Beginning at the line that contains "Click the fill color paint bucket icon" and finishing at the line that contains "the magnifier icon", output the data below exactly. Include both end lines and no pictures.

● Data in this exercise
════════════════
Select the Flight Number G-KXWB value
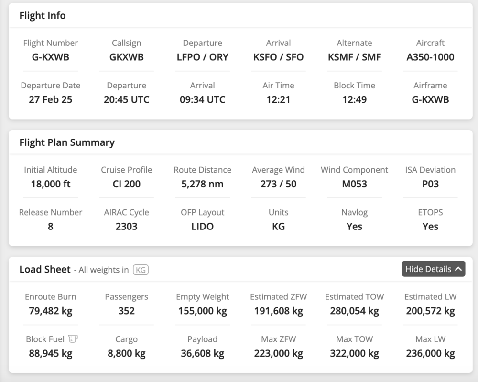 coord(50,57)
════════════════
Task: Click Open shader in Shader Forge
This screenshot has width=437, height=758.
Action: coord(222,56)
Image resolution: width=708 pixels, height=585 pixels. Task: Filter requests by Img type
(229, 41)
════════════════
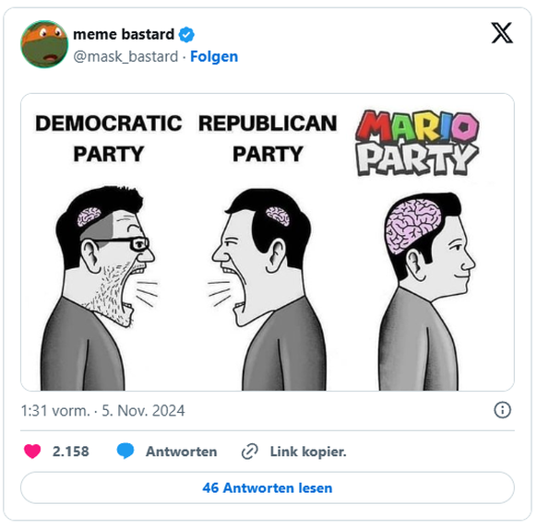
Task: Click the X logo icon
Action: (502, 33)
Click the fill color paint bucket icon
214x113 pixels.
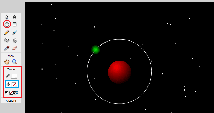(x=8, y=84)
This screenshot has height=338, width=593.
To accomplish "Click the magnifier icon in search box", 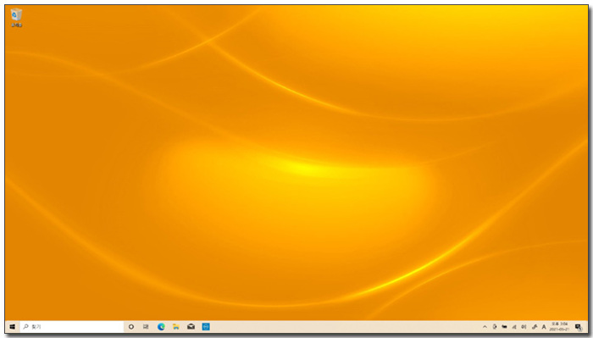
════════════════
● Response area
Click the fill color paint bucket icon
214x113 pixels.
(x=8, y=84)
This screenshot has height=338, width=593.
To accomplish "Click the magnifier icon in search box", 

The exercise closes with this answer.